*RECORD SET*:
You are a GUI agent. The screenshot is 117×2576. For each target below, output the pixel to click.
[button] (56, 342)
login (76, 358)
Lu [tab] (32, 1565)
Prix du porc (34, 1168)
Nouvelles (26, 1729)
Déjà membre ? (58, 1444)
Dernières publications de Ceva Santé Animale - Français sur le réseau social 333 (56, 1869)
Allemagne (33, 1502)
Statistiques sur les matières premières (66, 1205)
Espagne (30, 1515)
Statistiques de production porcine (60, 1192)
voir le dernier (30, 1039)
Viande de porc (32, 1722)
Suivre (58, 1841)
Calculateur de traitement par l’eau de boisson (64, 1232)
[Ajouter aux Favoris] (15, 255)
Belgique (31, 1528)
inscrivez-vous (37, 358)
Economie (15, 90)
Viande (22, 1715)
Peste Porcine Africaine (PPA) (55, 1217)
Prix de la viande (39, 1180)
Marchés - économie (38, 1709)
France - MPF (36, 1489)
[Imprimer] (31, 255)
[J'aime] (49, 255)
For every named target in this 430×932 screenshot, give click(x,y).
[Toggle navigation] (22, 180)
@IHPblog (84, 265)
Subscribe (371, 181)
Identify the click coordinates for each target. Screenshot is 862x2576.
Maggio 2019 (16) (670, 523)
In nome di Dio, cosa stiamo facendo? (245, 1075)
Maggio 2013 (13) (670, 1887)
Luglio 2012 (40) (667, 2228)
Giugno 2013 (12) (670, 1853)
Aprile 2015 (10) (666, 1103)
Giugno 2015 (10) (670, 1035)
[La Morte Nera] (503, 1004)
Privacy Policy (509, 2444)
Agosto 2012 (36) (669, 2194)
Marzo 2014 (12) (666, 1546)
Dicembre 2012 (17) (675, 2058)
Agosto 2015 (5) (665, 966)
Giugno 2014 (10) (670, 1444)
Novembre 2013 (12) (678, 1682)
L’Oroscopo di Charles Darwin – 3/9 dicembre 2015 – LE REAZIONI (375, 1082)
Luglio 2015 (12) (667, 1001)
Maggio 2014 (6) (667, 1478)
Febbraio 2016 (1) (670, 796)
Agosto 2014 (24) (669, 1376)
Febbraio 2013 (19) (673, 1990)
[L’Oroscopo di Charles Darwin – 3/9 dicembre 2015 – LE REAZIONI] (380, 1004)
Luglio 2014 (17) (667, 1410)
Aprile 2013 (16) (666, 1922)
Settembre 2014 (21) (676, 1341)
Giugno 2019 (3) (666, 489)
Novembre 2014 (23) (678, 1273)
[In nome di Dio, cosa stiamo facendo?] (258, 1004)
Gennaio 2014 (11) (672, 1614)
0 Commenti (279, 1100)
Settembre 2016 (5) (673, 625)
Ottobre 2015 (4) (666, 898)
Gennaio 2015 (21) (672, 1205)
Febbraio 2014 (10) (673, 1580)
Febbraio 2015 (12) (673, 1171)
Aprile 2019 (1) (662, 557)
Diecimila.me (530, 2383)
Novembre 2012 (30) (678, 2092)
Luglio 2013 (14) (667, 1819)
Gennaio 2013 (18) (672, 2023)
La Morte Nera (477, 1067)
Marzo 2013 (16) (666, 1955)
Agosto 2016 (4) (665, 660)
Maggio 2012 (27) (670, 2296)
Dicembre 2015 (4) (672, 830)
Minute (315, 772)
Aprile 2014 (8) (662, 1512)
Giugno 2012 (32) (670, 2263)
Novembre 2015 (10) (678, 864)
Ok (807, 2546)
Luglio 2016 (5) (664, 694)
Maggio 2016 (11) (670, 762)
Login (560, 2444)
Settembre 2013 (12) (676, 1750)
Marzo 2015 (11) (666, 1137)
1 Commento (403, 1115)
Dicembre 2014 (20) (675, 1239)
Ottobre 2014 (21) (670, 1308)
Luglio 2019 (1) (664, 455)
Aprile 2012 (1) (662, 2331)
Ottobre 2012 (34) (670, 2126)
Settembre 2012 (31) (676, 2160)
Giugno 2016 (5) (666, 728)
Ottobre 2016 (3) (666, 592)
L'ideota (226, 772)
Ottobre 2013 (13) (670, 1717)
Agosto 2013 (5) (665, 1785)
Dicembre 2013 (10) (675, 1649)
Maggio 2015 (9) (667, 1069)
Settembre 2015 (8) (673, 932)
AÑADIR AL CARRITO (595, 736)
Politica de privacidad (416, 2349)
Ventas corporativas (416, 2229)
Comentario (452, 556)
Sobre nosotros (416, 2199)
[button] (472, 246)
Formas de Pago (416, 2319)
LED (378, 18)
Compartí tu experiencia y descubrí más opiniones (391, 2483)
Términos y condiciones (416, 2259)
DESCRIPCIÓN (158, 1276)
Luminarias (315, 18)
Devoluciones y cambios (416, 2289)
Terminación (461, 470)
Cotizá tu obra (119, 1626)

*EXERCISE PROMPT*: Reproduce the lines of the entries above from the one with "Marchés - économie (38, 1709)" to the one with "Diecimila.me (530, 2383)", both included, exactly and without any other line.

*ANSWER TO THIS PROBLEM*:
Marchés - économie (38, 1709)
France - MPF (36, 1489)
[Imprimer] (31, 255)
[J'aime] (49, 255)
For every named target in this 430×932 screenshot, give click(x,y).
[Toggle navigation] (22, 180)
@IHPblog (84, 265)
Subscribe (371, 181)
Identify the click coordinates for each target. Screenshot is 862x2576.
Maggio 2019 (16) (670, 523)
In nome di Dio, cosa stiamo facendo? (245, 1075)
Maggio 2013 (13) (670, 1887)
Luglio 2012 (40) (667, 2228)
Giugno 2013 (12) (670, 1853)
Aprile 2015 (10) (666, 1103)
Giugno 2015 (10) (670, 1035)
[La Morte Nera] (503, 1004)
Privacy Policy (509, 2444)
Agosto 2012 (36) (669, 2194)
Marzo 2014 (12) (666, 1546)
Dicembre 2012 (17) (675, 2058)
Agosto 2015 (5) (665, 966)
Giugno 2014 (10) (670, 1444)
Novembre 2013 (12) (678, 1682)
L’Oroscopo di Charles Darwin – 3/9 dicembre 2015 – LE REAZIONI (375, 1082)
Luglio 2015 (12) (667, 1001)
Maggio 2014 (6) (667, 1478)
Febbraio 2016 (1) (670, 796)
Agosto 2014 (24) (669, 1376)
Febbraio 2013 (19) (673, 1990)
[L’Oroscopo di Charles Darwin – 3/9 dicembre 2015 – LE REAZIONI] (380, 1004)
Luglio 2014 (17) (667, 1410)
Aprile 2013 (16) (666, 1922)
Settembre 2014 (21) (676, 1341)
Giugno 2019 (3) (666, 489)
Novembre 2014 (23) (678, 1273)
[In nome di Dio, cosa stiamo facendo?] (258, 1004)
Gennaio 2014 (11) (672, 1614)
0 Commenti (279, 1100)
Settembre 2016 (5) (673, 625)
Ottobre 2015 (4) (666, 898)
Gennaio 2015 (21) (672, 1205)
Febbraio 2014 (10) (673, 1580)
Febbraio 2015 (12) (673, 1171)
Aprile 2019 (1) (662, 557)
Diecimila.me (530, 2383)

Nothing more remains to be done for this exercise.